The failure of Disney’s 2017 film The Dreaming Man is another cautionary tale. Designed from the ground up as a China-grown project with a Chinese director and a local cast, it should have been a seamless Hollywood-China collaboration. Instead, it flopped because it felt contrived and awkward. As one industry veteran put it, “It looked Chinese but felt unmistakably Hollywood—a forced hybrid that audiences rejected.”
A child and dog dressed as Nezha from Ne Zha 2 wait to watch the film in Tianjin, China, on Feb. 28.Tong Yu/China News Service via Getty Images
Meanwhile, Qing Sheng, a Chinese remake of The Woman in Red, succeeded because it fully adapted the story to Chinese sensibilities, embedding it in a cultural logic that felt natural. Similarly, Ne Zha 2 resonates because its protagonist is not a conventionally handsome or perfect hero, but an underdog struggling for parental approval—a theme that deeply connects with Chinese audiences. It has particularly moved young viewers, because of its emotionally charged depiction of family dynamics—unmet expectations, generational tensions, and the desperate search for parental recognition. These themes have struck a chord with many Chinese children and young adults, who see their own struggles reflected in Ne Zha’s journey, making the film a deeply personal experience for them.
The notion that Chinese cultural products thrive solely due to state backing overlooks a more fundamental truth: Chinese consumers are discerning and deliberate in their choices. Ne Zha 2 is not a manufactured success—it has become a cultural phenomenon, propelled by genuine audience enthusiasm and creative ambition. Likewise, the 2024 video game Black Myth: Wukong captured global attention, not through government intervention, but through meticulous craftsmanship and a compelling indie-studio narrative.
These successes underscore a pivotal shift—China is not merely producing content under state patronage; it is actively competing with, and in some cases surpassing, Western studios in artistic and technical execution.
Admittedly, Hollywood has not been entirely pushed out of China. Tentpole blockbusters still have their moments—Godzilla vs. Kong grossed $132 million in China last year, proving that spectacle-driven films can still find an audience. However, these successes are no longer the norm, and Hollywood can no longer rely on sheer scale and special effects to guarantee box office dominance.
People play Black Myth: Wukong in Shanghai on Aug. 20, 2024.Hector Retamal/AFP via Getty Images
At the same time, Chinese films have yet to achieve Hollywood’s global reach. Ne Zha 2, for all its domestic triumph, remains largely confined to the Chinese market. Black Myth: Wukong may be generating global buzz, but its core audience is still overwhelmingly Chinese. Despite growing creative ambition, China has yet to produce an entertainment juggernaut that truly transcends its home market. Yet the broader trend is clear: Chinese audiences have become more selective, demanding films with strong narratives, emotional depth, and characters who feel authentic rather than generic placeholders in a CGI-fueled extravaganza.

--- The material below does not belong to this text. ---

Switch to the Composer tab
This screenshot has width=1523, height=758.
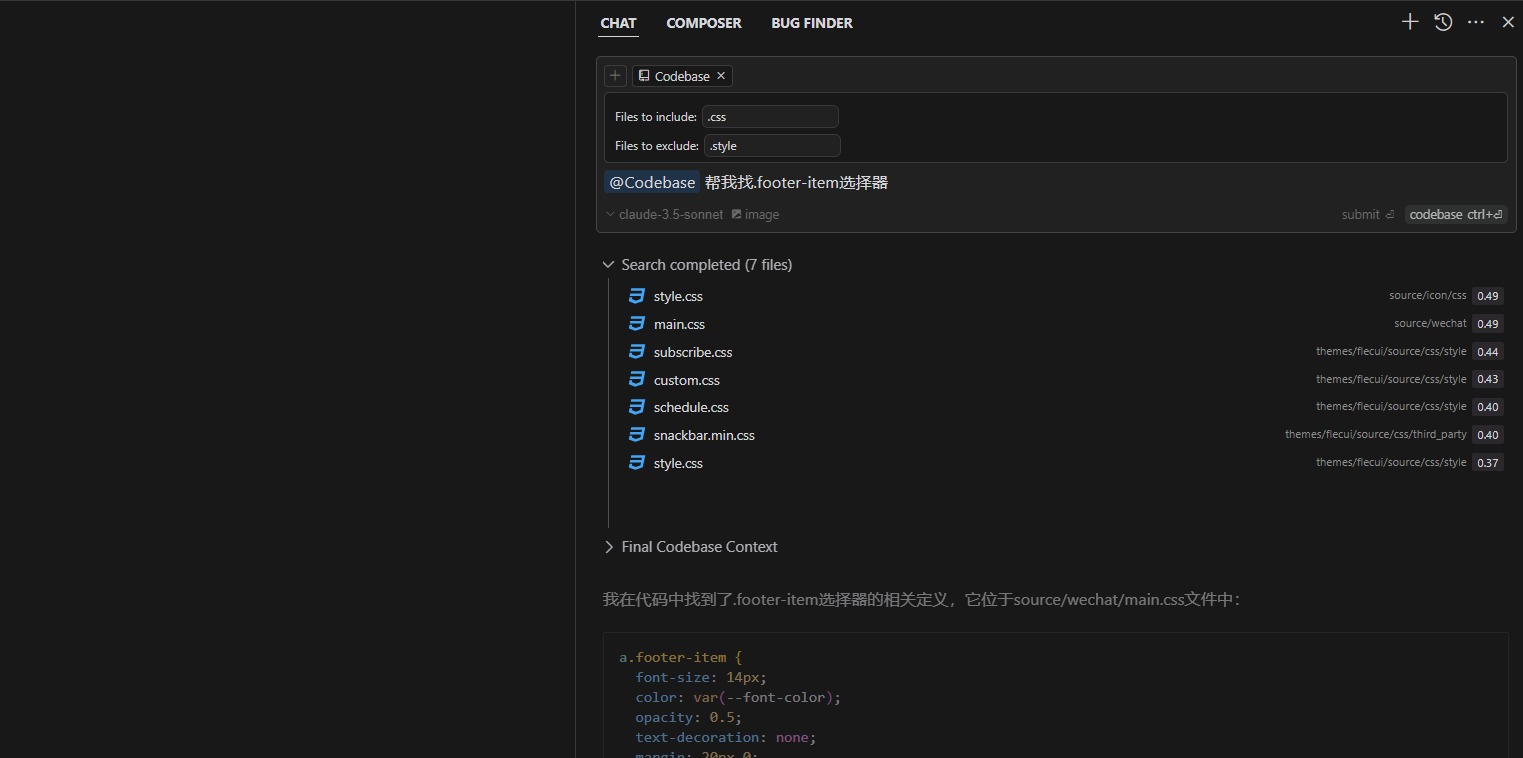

This evolution signals a shift that Hollywood has been slow to acknowledge. While Chinese studios have invested in storytelling and nurturing homegrown talent, Hollywood has continued to treat China primarily as a market for distribution rather than a cultural powerhouse in its own right. The days when adding a token Chinese actor, inserting a brief scene set in Shanghai, or making minor edits for censors was enough to ensure success are long gone. What once worked as an easy localization strategy now feels like a relic of a bygone era.
The lesson of Ne Zha 2 is not that Hollywood should start making Chinese blockbusters. It is that Hollywood must abandon the assumption that its storytelling formula is the global default. If studios continue to approach China as an afterthought rather than as an equal and unique cultural force, they will find themselves increasingly irrelevant in a market that was once central to their global strategy.